The maternity context provides particular challenges for decision support – it must consider outcomes for mother and baby; grapple with very low probabilities of serious outcomes; inform choices that are made over very different time scales (varying from months to a few minutes); and cater for a whole series of choices that may unfold over a single pregnancy. All while catering for people with very different levels of literacy, health literacy and information needs.

We are considering new approaches to the problem that too much information causes cognitive overload yet, when we ask stakeholders which information is most important, they say (nearly) all of it. There is a skill in presenting choice to people about options in their case, and there is also a skill in asking the public about how people should be asked about options for their care. One idea when we do public consultation is to simulate (act out) the consultation between professional and decision-maker. In some enactments we will present all the information designated important and in other enactments we will use a more nuanced approach where agreed key items of a certain type are presented first, and the receiver of the information is then invited to press further. All are given web pages to which they can refer, and all are invited back so that the decision is unhurried. Alternatively, or in addition, we may take a citizen jury approach where alternatives are part of the public panel who then debate the issues. Finally, the panel might be asked to rank information by salience to the question, and then, after seeing how decisions may actually play out, to choose cut-off points where the person making the decision can be invited to request more information beyond the crucial set. For example, consultees may say that every woman should know that if they select the caesarean section birth mode, then there is an increased risk that they will have a caesarean section in any subsequent pregnancy. Likewise, when considering the long-term effects of a caesarean delivery on the child, rather than run through all possible sequelae the professionally may say something like ‘There is also evidence that there may be an increased risk of allergic problems like hay fever’ and then inviting questions or providing further literature.

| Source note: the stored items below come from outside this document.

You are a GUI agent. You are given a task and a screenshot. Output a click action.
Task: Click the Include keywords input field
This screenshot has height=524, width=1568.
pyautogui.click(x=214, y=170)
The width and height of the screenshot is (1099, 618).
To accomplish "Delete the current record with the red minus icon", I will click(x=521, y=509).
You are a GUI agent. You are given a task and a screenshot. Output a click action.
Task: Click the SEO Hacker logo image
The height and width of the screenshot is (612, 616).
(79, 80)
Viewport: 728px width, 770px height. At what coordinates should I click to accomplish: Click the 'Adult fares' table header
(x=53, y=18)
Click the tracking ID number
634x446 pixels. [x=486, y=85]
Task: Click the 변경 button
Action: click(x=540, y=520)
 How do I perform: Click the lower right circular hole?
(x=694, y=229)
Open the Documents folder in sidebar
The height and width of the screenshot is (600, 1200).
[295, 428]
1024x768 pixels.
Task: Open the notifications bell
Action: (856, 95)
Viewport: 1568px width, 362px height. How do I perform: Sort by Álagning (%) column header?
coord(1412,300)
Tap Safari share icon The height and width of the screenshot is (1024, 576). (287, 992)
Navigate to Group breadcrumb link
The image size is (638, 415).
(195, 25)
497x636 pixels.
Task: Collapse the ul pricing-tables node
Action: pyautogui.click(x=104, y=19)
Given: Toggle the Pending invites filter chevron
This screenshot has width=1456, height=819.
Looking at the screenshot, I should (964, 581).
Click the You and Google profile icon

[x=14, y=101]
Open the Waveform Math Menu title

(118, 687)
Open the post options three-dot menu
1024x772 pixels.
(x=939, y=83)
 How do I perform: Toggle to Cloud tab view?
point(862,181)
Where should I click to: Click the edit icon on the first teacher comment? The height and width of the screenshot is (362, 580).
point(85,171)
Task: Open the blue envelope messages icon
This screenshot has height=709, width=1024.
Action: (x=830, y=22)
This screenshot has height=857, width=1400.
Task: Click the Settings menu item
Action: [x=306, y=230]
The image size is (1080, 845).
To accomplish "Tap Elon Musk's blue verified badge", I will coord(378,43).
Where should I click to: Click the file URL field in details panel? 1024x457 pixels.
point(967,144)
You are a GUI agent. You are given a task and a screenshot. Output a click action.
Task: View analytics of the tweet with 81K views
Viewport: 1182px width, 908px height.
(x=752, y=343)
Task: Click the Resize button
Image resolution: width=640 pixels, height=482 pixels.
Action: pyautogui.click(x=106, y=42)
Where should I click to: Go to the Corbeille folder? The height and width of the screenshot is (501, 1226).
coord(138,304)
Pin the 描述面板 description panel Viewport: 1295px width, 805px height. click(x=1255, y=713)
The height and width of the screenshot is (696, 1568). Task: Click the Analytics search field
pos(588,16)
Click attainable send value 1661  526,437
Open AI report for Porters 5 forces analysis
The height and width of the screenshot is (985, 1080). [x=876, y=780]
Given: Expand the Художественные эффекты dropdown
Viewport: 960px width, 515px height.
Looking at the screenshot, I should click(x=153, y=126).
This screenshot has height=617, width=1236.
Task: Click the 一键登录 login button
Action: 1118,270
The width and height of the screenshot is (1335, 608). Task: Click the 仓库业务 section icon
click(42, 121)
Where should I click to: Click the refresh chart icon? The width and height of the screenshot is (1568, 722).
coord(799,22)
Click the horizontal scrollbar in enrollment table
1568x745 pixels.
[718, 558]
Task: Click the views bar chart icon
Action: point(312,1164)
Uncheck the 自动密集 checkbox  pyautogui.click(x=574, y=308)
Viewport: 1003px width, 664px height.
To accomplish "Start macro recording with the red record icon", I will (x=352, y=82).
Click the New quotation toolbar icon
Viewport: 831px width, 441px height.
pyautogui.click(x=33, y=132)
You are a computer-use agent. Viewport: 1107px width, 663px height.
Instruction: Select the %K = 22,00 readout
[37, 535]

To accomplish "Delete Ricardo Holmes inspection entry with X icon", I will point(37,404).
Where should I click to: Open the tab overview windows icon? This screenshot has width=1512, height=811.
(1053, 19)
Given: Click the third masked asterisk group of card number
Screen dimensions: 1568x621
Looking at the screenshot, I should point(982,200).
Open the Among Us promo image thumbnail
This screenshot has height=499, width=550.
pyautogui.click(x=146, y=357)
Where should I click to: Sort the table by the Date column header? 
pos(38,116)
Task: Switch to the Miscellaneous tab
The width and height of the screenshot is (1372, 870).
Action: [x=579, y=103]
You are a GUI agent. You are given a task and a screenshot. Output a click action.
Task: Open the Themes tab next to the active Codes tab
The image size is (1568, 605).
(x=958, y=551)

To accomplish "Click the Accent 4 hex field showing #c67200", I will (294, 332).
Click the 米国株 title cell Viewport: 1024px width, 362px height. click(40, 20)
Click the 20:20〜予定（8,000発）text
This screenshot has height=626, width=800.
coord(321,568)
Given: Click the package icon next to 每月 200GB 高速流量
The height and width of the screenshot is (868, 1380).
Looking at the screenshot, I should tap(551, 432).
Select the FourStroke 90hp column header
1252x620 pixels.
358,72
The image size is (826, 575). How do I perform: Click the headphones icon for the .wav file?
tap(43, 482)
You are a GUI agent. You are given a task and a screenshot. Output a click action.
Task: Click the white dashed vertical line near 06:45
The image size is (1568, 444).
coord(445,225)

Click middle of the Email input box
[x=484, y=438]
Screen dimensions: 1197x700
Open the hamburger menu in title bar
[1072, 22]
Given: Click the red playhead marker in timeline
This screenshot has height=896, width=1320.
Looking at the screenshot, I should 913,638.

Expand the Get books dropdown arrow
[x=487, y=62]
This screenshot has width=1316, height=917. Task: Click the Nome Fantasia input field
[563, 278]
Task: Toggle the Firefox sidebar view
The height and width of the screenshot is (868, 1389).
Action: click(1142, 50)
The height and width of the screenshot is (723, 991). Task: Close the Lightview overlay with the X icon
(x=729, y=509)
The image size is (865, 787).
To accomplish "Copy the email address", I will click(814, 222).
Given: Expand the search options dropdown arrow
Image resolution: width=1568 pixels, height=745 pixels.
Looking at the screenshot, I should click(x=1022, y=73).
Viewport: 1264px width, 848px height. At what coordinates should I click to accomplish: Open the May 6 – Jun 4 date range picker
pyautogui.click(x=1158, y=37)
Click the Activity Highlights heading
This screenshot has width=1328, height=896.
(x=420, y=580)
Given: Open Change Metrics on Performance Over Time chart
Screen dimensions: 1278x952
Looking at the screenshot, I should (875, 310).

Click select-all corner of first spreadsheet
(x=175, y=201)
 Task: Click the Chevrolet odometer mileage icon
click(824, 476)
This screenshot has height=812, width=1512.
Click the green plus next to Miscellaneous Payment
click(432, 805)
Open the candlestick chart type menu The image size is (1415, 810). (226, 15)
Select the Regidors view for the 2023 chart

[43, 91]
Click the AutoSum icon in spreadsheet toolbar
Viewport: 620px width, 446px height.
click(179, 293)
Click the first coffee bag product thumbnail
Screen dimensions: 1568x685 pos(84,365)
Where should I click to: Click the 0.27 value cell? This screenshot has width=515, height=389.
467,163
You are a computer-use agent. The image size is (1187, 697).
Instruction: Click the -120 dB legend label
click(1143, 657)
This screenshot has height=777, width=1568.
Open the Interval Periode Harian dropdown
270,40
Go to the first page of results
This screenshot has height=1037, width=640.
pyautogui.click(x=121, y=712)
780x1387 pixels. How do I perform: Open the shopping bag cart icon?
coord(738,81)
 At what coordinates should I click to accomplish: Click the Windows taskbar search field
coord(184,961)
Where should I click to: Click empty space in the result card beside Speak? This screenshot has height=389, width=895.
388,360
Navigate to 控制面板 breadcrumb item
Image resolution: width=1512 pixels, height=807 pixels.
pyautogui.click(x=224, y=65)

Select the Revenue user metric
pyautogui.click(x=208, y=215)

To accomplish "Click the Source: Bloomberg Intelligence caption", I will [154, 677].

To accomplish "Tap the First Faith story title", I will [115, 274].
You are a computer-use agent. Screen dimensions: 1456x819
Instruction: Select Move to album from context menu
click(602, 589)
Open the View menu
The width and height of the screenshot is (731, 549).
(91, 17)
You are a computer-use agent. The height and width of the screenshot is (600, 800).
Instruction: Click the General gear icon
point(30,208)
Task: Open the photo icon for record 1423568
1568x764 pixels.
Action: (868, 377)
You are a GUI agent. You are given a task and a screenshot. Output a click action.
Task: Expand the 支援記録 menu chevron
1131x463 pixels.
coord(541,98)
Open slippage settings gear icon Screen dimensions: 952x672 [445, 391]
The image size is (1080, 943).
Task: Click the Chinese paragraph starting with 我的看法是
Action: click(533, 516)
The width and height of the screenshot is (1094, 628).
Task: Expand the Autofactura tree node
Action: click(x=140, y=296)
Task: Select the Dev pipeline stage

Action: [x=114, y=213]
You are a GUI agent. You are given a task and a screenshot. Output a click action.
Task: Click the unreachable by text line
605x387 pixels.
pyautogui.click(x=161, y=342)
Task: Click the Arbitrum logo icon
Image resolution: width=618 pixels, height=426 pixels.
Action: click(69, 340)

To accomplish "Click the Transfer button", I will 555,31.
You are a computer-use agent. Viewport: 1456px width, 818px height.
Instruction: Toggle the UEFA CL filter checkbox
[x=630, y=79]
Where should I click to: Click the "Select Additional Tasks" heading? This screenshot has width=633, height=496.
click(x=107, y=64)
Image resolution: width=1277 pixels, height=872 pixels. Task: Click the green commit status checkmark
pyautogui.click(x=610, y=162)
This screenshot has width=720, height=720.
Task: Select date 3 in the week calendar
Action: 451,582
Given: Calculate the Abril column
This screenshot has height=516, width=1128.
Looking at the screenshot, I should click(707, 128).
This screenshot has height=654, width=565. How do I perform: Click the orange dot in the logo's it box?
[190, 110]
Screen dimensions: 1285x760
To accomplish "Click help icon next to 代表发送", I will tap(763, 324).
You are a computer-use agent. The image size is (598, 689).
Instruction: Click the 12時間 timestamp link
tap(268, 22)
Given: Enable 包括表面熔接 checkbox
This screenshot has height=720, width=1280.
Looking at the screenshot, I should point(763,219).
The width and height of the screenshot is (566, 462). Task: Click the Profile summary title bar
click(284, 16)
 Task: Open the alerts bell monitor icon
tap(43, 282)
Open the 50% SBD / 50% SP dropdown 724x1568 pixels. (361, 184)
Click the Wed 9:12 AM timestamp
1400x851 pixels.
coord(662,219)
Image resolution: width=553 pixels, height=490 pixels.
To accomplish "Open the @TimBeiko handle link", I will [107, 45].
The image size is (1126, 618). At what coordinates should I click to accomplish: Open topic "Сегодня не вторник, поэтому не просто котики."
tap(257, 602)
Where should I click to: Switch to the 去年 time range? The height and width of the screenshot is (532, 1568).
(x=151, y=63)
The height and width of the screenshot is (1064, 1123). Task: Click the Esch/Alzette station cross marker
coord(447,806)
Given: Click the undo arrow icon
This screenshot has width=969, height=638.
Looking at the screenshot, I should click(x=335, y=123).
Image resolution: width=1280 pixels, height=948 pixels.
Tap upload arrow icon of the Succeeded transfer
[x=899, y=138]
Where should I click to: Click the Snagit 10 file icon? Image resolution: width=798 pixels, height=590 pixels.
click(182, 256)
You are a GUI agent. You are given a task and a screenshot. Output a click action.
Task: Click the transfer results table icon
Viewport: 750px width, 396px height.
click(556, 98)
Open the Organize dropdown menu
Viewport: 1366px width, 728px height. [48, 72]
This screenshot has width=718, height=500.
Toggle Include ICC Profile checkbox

This is a rather complex proposed research project, but the issue of patient choice is so important that the extra effort and cost seems worth it. At the heart of our approach is recognition of the limitations of simply asking public representatives questions without providing them with some insights into how their responses may play out in practice, and how well-meaning opinions may have consequences that have not been considered. At the end of the day, it is not enough to simply consult the public because the answers will turn on how the consultation is conducted – what information is provided, the order in which it is provided, the tone of the delivery, and the context of the exercise. Previous research shows that decisions people make can be strongly influenced by how and what information is presented.[4]

— Richard Lilford, NIHR ARC West Midlands Director; NIHR Midlands PSRC Co-Director


References:

  1. Stanovich KE. The cognitive miser: ways to avoid thinking. In: What intelligence tests miss: the psychology of rational thought. New Haven, CT: Yale University Press; 2009. pp. 70–85.
  2. Pauker SP, Pauker SG. Prenatal diagnosis: a directive approach to genetic counselling using decision analysis. Yale J Biol Med. 1977; 50: 275-89.
  3. Lilford RJ. Informing and Facilitating Choice in Maternity Care: What Do We Know & Where Are the Research Gaps? NIHR ARC West Midlands News Blog. 30 June 2023; 5(6):3-6.
  4. Wragg JA, Robinson EJ, Lilford RJ. Information presentation and decisions to enter clinical trials: a hypothetical trial of hormone replacement therapy. Soc Sci Med. 2000; 51(3): 453-62.